Consider a real world triangle made of straight steel rods which are connected and fixed with screws at the corners. When such a triangle is constructed far away from any mass, i.e. in a euclidean geometry of space-time, the sum of angles will be 180 degree.

Now bring this triangle in the vicinity of a massive object. The geometry will become non-euclidean, the sum of angles will not be 180 degrees anymore. How exactly will this effect present itself on the triangle? I can think of several possibilities:

  1. The sum of angles stays at 180 degrees but the rods will bend and/or experience tension, or the rods will not bend and only experience tension.
  2. The sum of angle deviates from 180 degree but the rods will still look straight, or the rods will bend, with or without tension.
  3. There is no visible effect because the angle measuring device is bend exactly the same way as the triangle, with or without tension in the rods.
  4. Any combination of angles, bending, tension, ...

What happens when you loosen the screws?

Please note, that this just a warm up question.
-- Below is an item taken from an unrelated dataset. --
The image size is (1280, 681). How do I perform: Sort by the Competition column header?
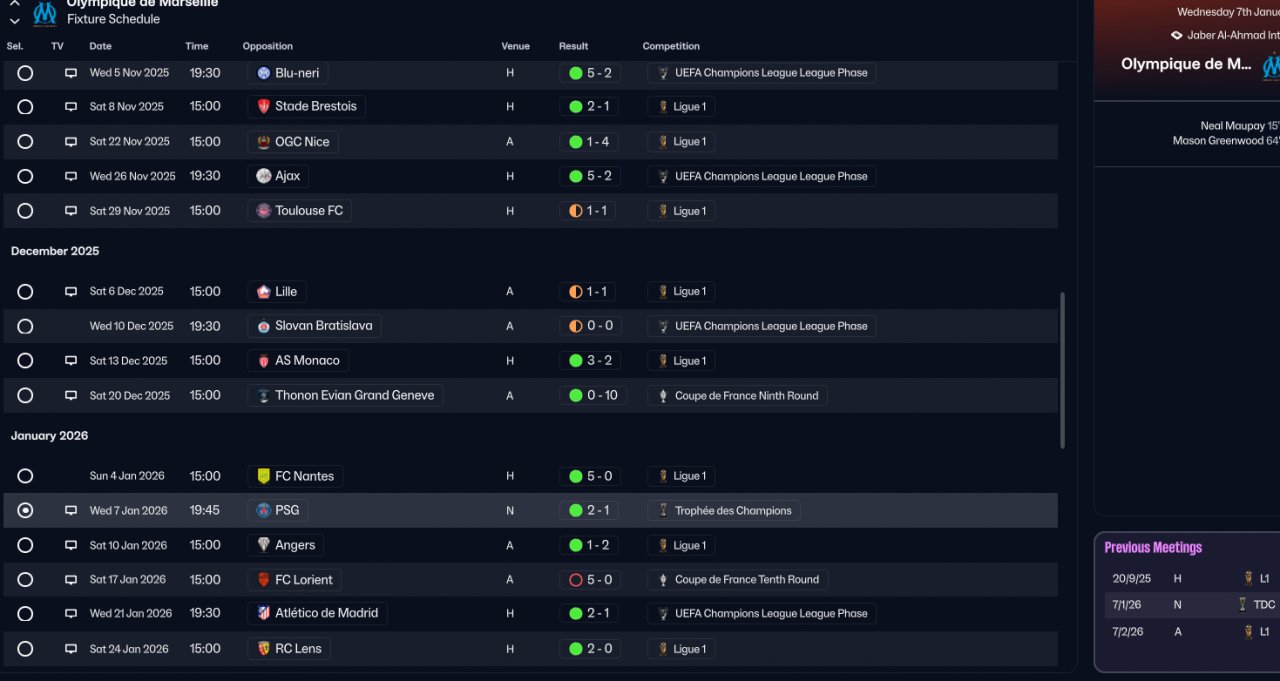671,46
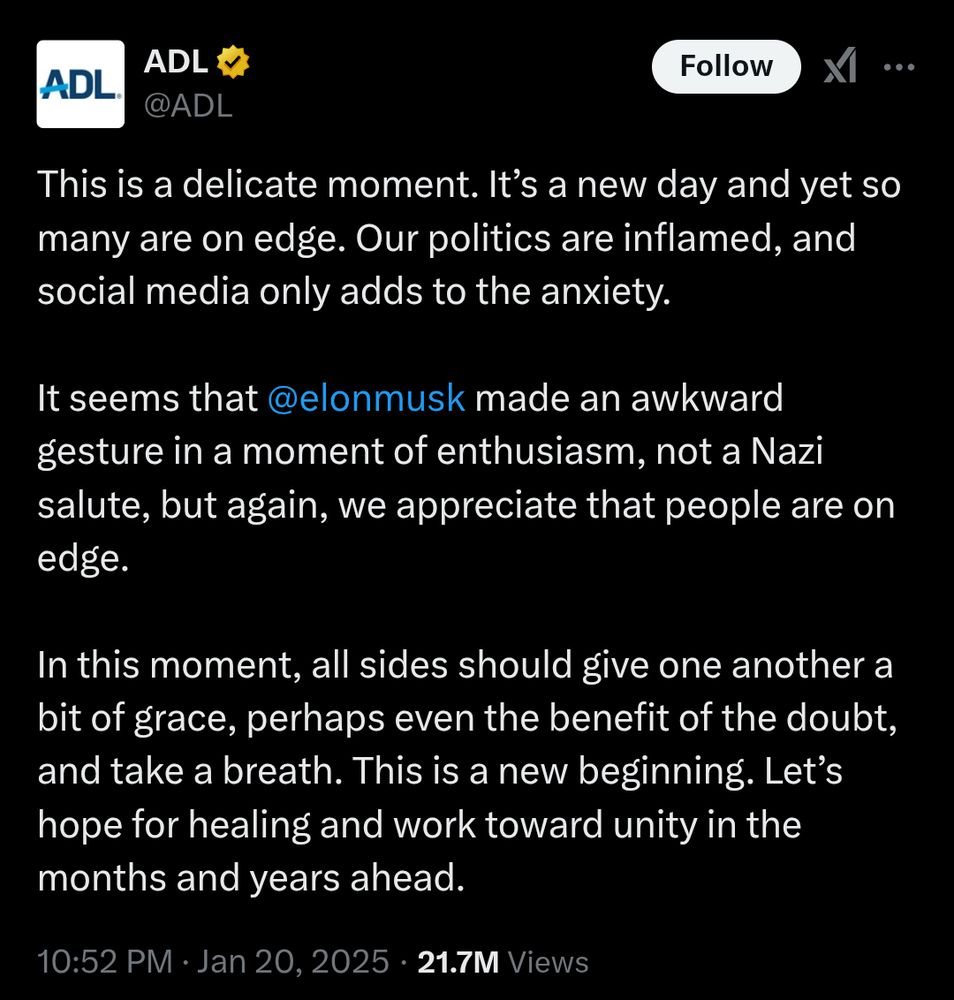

What I'm really interested in is the ratio of circumference and area of a circle, which happens not to be Pi in a non-euclidean geometry. How does the effect present itself when the circle is laid with tiny tiny tiles. These tiles can be used to approximate the radius and the area, so at least one of these numbers must change when the curvature becomes effective, don't they?


Edited: Clarification on the tiles. Consider a circle on the ground that was constructed in the usual way with a peg at the center, a string, and a pen to draw the circumference. When I lay tiles (that all have the same square shape and area) on the ground and count the number of tiles that are inside the circle or touch the border, and additionally count the tiles that make up the radius, I can get an approximation of $A/r^2$ which will be $\pi$ in a euclidian geometry. Thus, when I bring the circle together with the tiles into an non-euclidian geometry, something must happen to the tiles or the circle to compensate the change in the ratio $A/r^2$. I assume that the tiles will start spreading a bit and gaps will appear between them. Right?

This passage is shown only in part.